Monday, November 19, 2012

Living with the Poor

At a recent Christian Medical Association meeting, the speaker spoke about how to help the poor who are close to us, which is a very very very important topic to me.

Speaking as a "mainstream" Christian (i.e. non-Catholic or Protestant), he noticed that most Christian doctors don't live in poor neighborhoods. He related results of informal poll he'd done: he'd asked his Christian colleagues why they lived like typical doctors, when Christ lived among the poor and preached poverty. His colleagues told him that they'd been encouraged by pastors to use their gifts and acquire wealth to glorify God.

I almost fell out of my chair when he said that. I cannot imagine a devout Catholic priest saying that to a Catholic physician. To be charitable, I know that many non-Catholic Christians are also shocked at this sentiment (why else could the CMA speaker make us aghast during that meeting?), but the Catholic Church seems particularly immune to it, especially in her saints.

Even the saints who are wealthy, and our contemporaries who are in typically wealthy orders like the Order of Malta or the Order of the Holy Sepulchre, place explicit emphasis on dispensing wealth for the sake of the Church and the poor. (On an unrelated note: I just discovered that there are five knights/dames of the Holy Sepulchre at the parish where I attend daily Mass. They came in all their regalia to a special Mass recently and I was so excited.)

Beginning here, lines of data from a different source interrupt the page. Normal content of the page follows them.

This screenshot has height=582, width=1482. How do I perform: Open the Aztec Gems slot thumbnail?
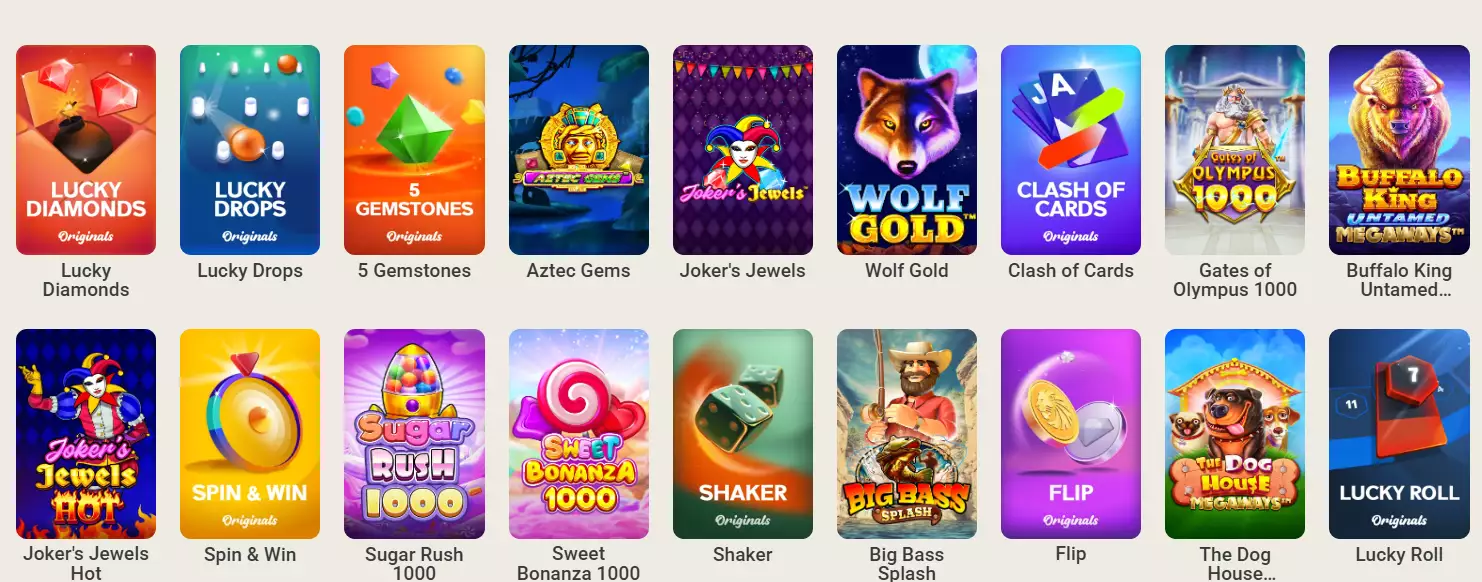tap(579, 150)
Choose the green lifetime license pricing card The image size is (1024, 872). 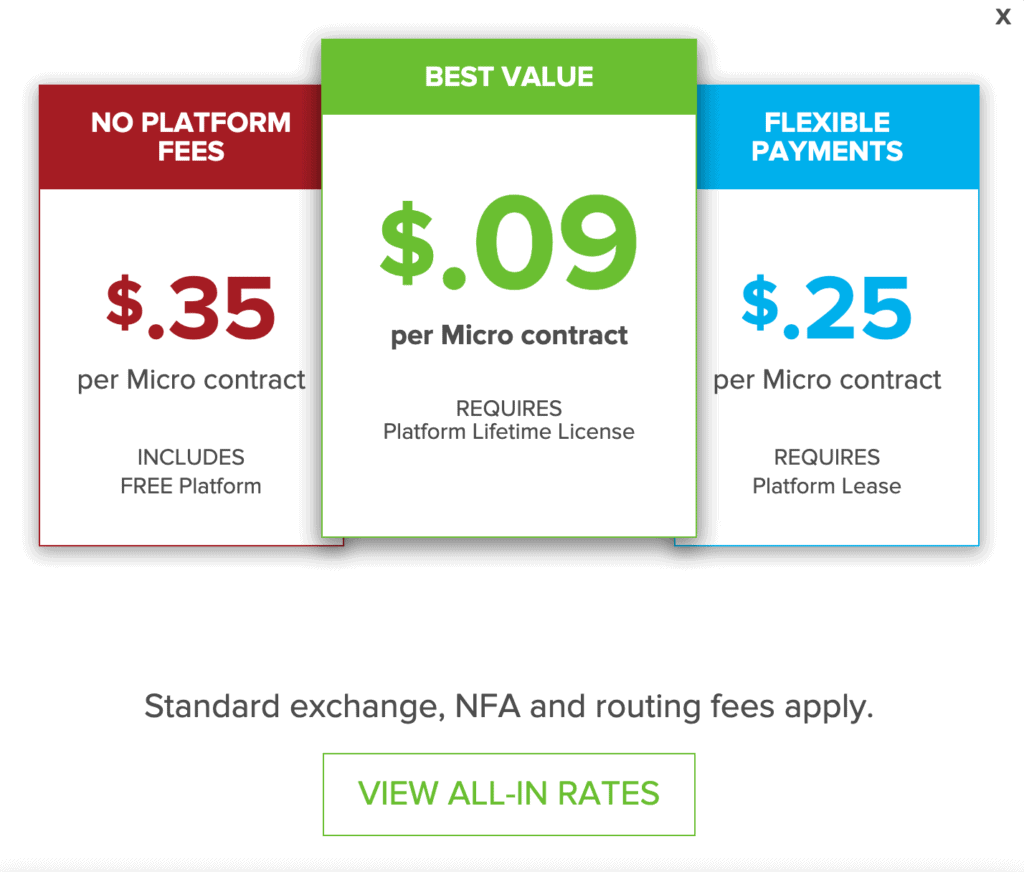click(509, 288)
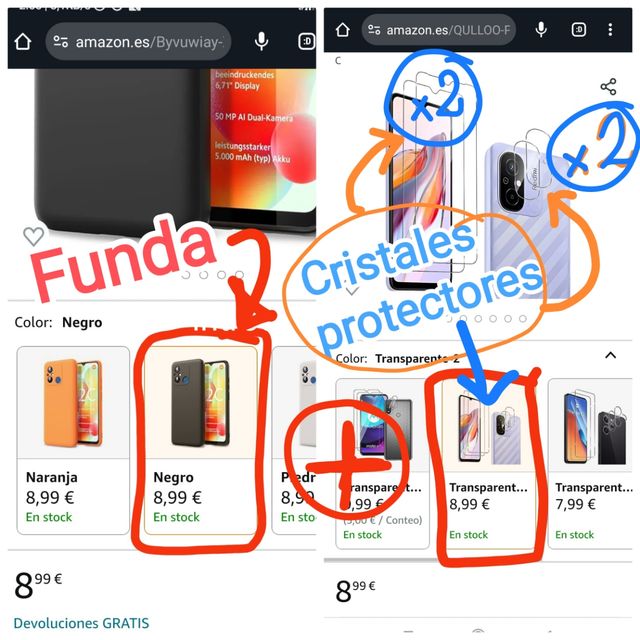Share the screen protector product
This screenshot has height=640, width=640.
tap(608, 87)
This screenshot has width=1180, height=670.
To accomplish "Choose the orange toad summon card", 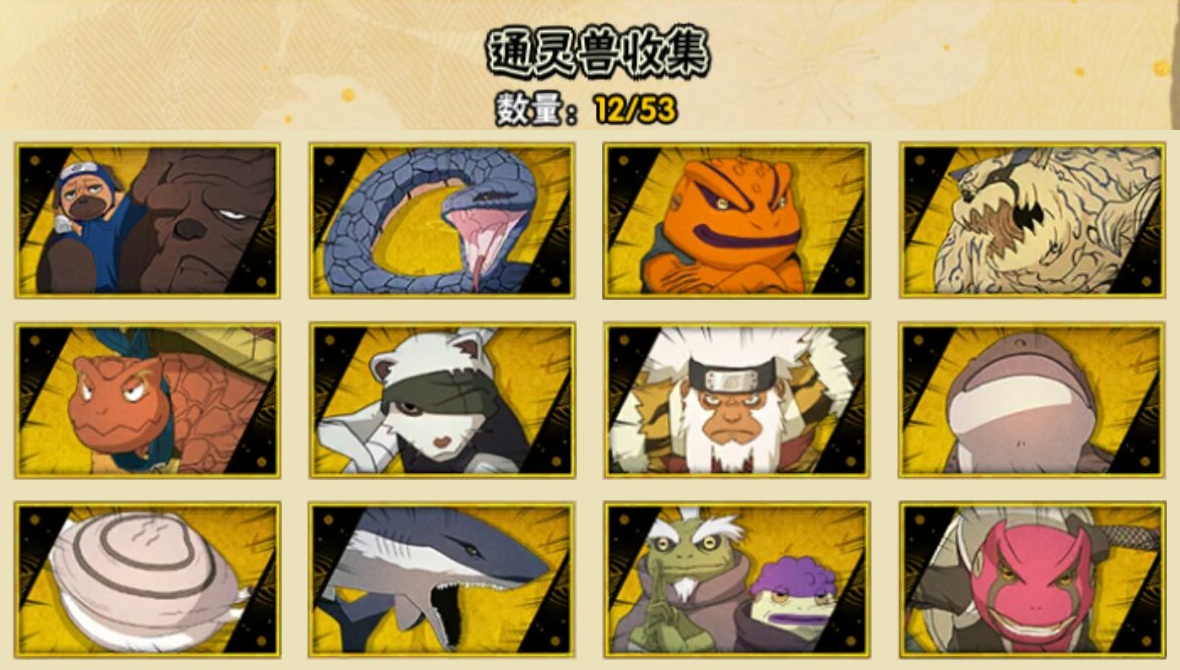I will 736,221.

The happy news is, I'm Catholic and there are many non-Catholic Christians who are like me at least in this: they want to imitate the Catholic saints (whether they know it or not) and serve the poor without concern for themselves.

Practical suggestions from that speaker included living among the poor (to find out where to move, visit the Oval Project). Since my third and fourth years will be located in a different and larger city (in fact, my home town), I mapped it out and am looking for places where there are short ovals.